Przywódcy uciekli, a wojsko się poddało
- To wszystko rzeczywiście zdarzyło się szybciej, niż przewidywaliśmy. Polityczni przywódcy poddali się i uciekli z kraju. Afgańskie wojsko się zapadło, poddając się czasem bez walki — powiedział Biden.
- Polityczne elity Afganistanu nie były w stanie dla dobra swojego narodu zjednoczyć się, negocjować dla dobra przyszłości swojego kraju, kiedy przyszło co do czego. Nigdy by tego nie zrobiły, póki amerykańscy żołnierze byli w kraju i znosili ciężar walki za nich — powiedział Biden.
Jak przyznał, choć do upadku władz doszło szybciej, niż myślał, a afgańskie siły poddały się talibom w niektórych przypadkach bez walki, jest to tylko dowód, że przedłużanie wojskowej obecności w tym kraju nie zrobiłoby żadnej różnicy i nie leżało w interesie USA.
Dodał przy tym, że rywale Ameryki, Chiny i Rosja, „nie chcieliby nic więcej, niż by Ameryka w nieskończoność pompowała miliardy dolarów” w Afganistan.
Nigdy nie było dobrego czasu na wycofanie wojsk
Biden stwierdził, że nigdy nie było dobrego czasu na wycofanie wojsk z Afganistanu, ale było to konieczne i nie miał zamiaru przekazywać tego obowiązku kolejnemu prezydentowi. Podkreślił przy tym, że jego pole manewru było zawężone przez porozumienie, które zawarł jego poprzednik z talibami w Dausze w 2020 r. Porozumienie zakładało, że islamiści nie będą atakować sił USA, jeśli te opuszczą kraj do 1 maja 2021 r. Biden ostatecznie przedłużył ten termin do końca sierpnia. Jak stwierdził, w obliczu tej sytuacji, miał do wyboru jedynie albo kontynuację procesu wycofywania wojsk, albo wysłanie dodatkowych w celu odparcia ataków talibów.

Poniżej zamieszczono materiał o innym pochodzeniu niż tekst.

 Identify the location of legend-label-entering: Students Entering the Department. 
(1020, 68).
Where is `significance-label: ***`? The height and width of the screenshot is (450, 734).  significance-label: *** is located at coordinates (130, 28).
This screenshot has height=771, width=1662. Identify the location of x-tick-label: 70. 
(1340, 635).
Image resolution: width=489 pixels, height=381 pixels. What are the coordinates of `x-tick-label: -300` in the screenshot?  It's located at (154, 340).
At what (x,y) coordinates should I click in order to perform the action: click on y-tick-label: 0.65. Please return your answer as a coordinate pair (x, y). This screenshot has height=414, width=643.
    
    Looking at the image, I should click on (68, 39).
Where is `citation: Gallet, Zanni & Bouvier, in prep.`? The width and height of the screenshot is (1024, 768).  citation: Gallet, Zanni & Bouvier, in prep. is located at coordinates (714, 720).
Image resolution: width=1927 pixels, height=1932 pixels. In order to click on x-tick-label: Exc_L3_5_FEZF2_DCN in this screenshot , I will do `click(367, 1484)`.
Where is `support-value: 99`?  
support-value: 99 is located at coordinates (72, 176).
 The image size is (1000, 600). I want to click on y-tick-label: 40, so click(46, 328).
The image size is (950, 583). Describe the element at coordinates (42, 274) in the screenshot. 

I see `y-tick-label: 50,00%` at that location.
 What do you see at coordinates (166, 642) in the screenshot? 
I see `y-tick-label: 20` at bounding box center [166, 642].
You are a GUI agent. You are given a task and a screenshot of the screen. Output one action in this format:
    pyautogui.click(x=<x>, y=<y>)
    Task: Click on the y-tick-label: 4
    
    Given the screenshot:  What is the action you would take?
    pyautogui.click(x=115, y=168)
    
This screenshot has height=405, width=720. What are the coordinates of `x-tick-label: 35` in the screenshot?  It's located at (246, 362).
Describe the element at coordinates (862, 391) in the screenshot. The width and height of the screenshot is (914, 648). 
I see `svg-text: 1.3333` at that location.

Biden podkreślił, że od dawna był orędownikiem wąsko pojętej misji w Afganistanie, dodając, że dwa podstawowe cele interwencji — zabicie Osamy bin Ladena i zdegradowanie zdolności al-Kaidy w Afganistanie — zostały osiągnięte.
- Naszą misją nigdy nie była budowa narodu. Naszą misją nie było budowanie zjednoczonej, scentralizowanej demokracji. Naszym jedynym żywotnym interesem w Afganistanie było i pozostaje to samo: zapobieganie atakom terrorystycznym na Amerykę — powiedział polityk. Zapewnił przy tym, że USA zachowają możliwości uderzeń z powietrza, gdyby doszło do odrodzenia się grup terrorystycznych.
Ameryka nie może bronić praw człowieka poprzez niekończące się interwencje
Prezydent dodał, że choć prawa człowieka pozostają w centrum polityki zagranicznej USA, Ameryka nie może ich bronić za pomocą niekończących się interwencji zbrojnych.
Mówiąc o przyszłych krokach, Biden zapowiedział, że obecna misja wojsk USA polega na zabezpieczeniu lotniska w Kabulu i umożliwienia ewakuacji obywateli USA i państw sojuszniczych, a także części Afgańczyków. Chodzi tu m.in. o współpracowników amerykańskich sił, pracowników NGO czy mediów. Ostrzegł przy tym talibów, że jeśli przeszkodzą w tych działaniach, spotka ich odpowiedź z „niszczycielską siłą”.
Prezydent nie odpowiedział na pytania dziennikarzy
Podczas poniedziałkowej konferencji prasowej Pentagon poinformował, że będzie robić wszystko, co możliwe, by przetransportować ok. 30 tys. z nich. W ciągu 48 godzin z Kabulu ewakuowano 700 z nich. Administracja Bidena była krytykowana za zbyt wolne tempo tego procesu. W poniedziałek prezydent zrzucił część winy na afgańskie władze, które miały prosić USA o spowolnienie ewakuacji, by uniknąć „kryzysu zaufania” wobec rządu w Kabulu.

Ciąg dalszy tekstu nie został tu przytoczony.